Exercise prompt
The material below holds a span beginning at the line with "Given: Select the new waypoint flag tool" and ending at the line with "Expand the Санкт-Петербург city dropdown". Quote that span exactly, both ends included, and only that span.

Record excerpts
Segment Open

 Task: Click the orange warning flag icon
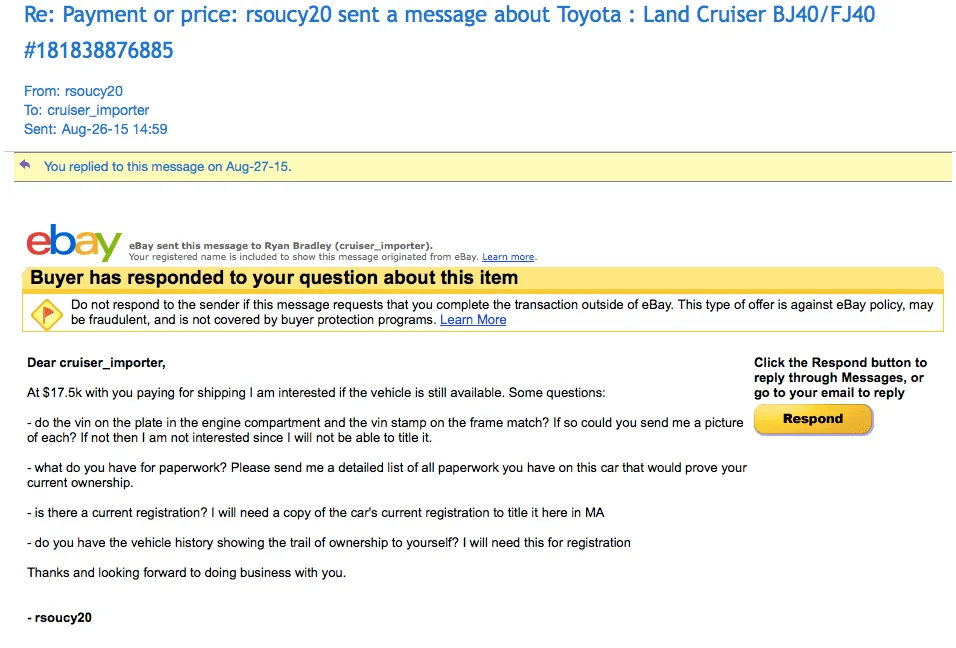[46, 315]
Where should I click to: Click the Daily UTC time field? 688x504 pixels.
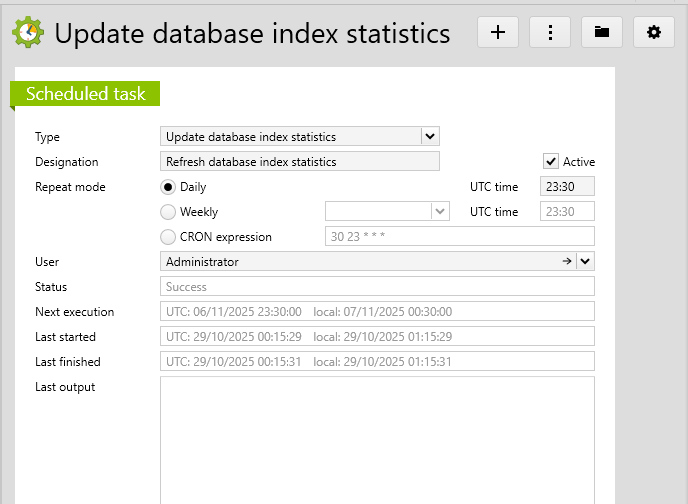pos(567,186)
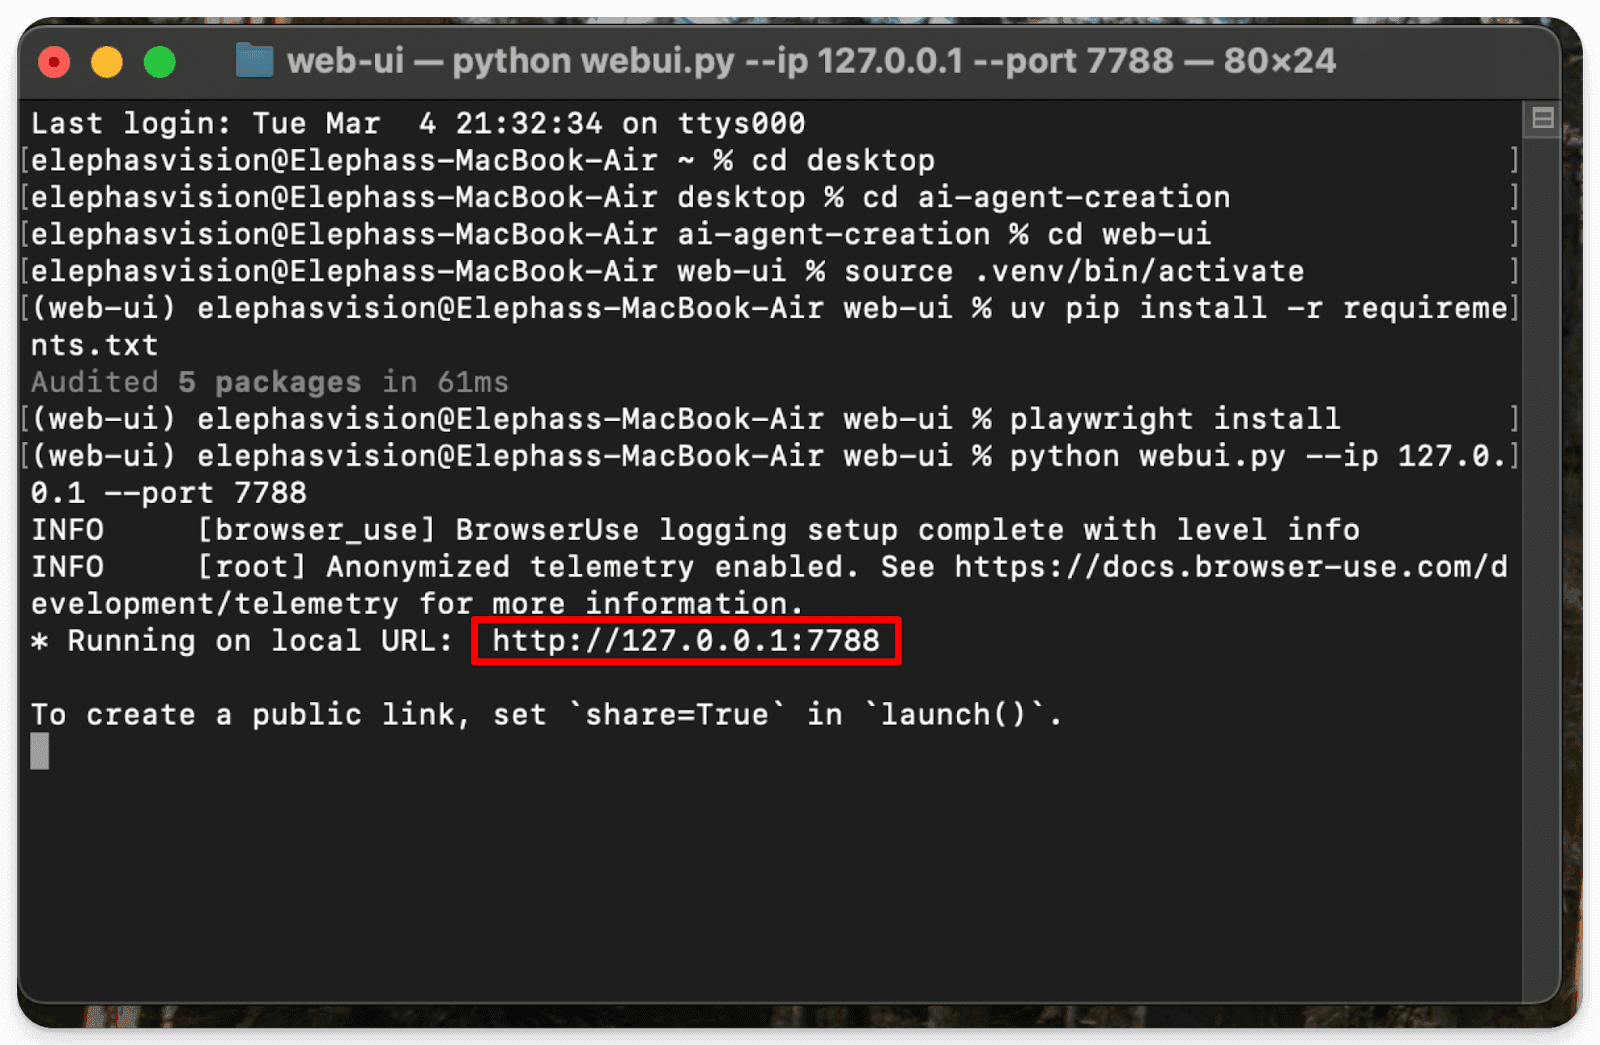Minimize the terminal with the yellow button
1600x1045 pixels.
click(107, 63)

Segment Closed
Segment Open

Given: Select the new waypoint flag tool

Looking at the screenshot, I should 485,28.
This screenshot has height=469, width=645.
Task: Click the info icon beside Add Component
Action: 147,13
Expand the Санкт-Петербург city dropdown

Segment Closed
Segment Open

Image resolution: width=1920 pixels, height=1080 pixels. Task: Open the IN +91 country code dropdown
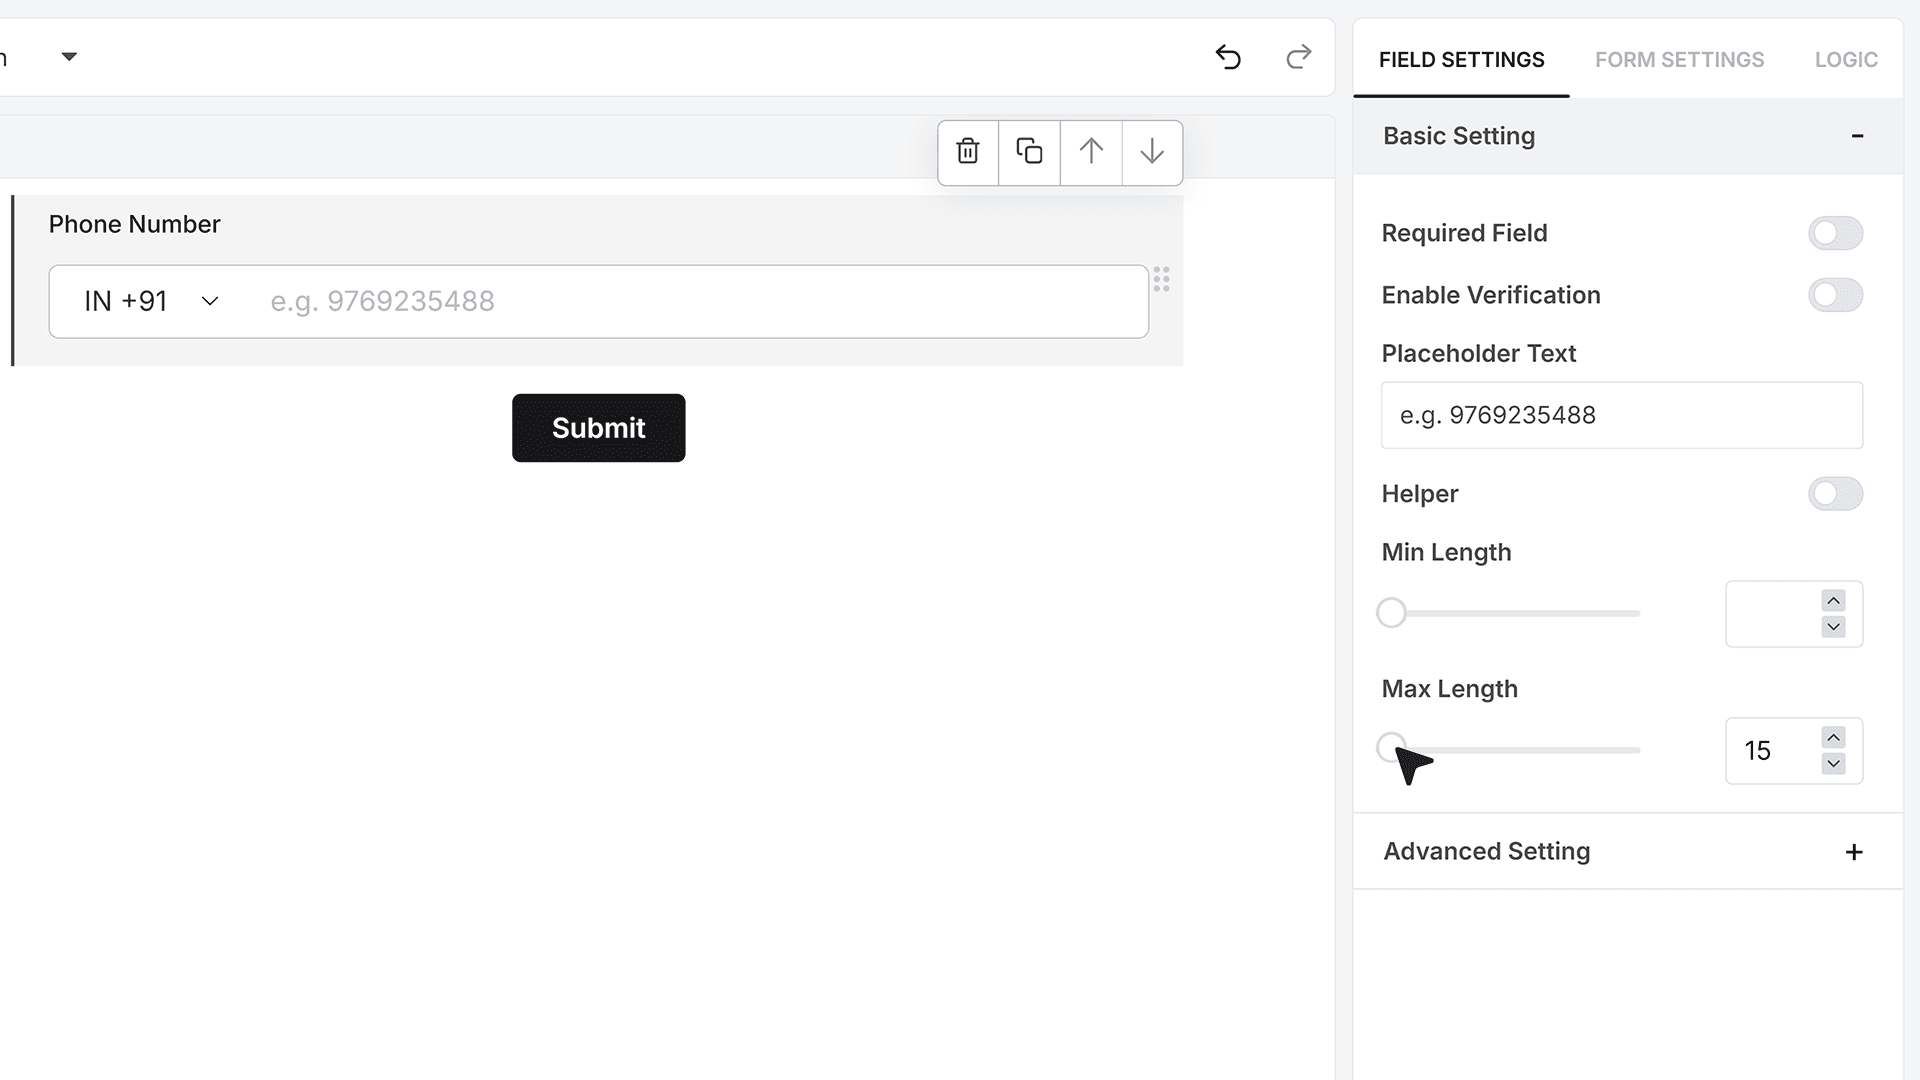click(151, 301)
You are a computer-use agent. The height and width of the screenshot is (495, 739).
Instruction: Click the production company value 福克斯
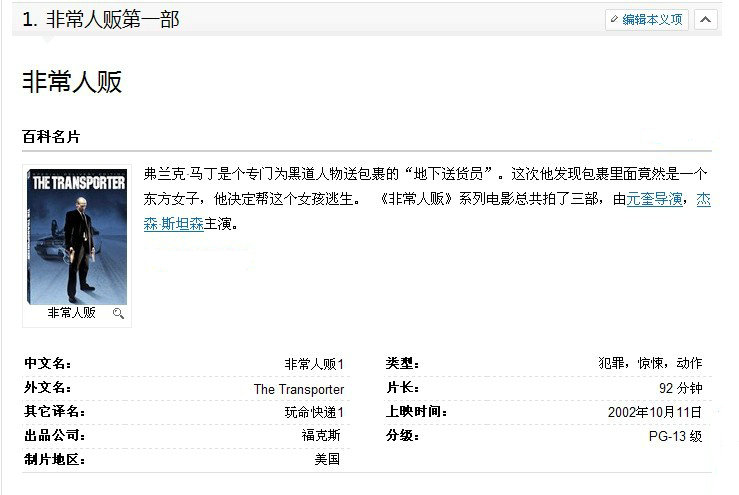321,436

Segment Closed

Result of the task
Given: Select the new waypoint flag tool

Looking at the screenshot, I should 485,28.
This screenshot has height=469, width=645.
Task: Click the info icon beside Add Component
Action: 147,13
Expand the Санкт-Петербург city dropdown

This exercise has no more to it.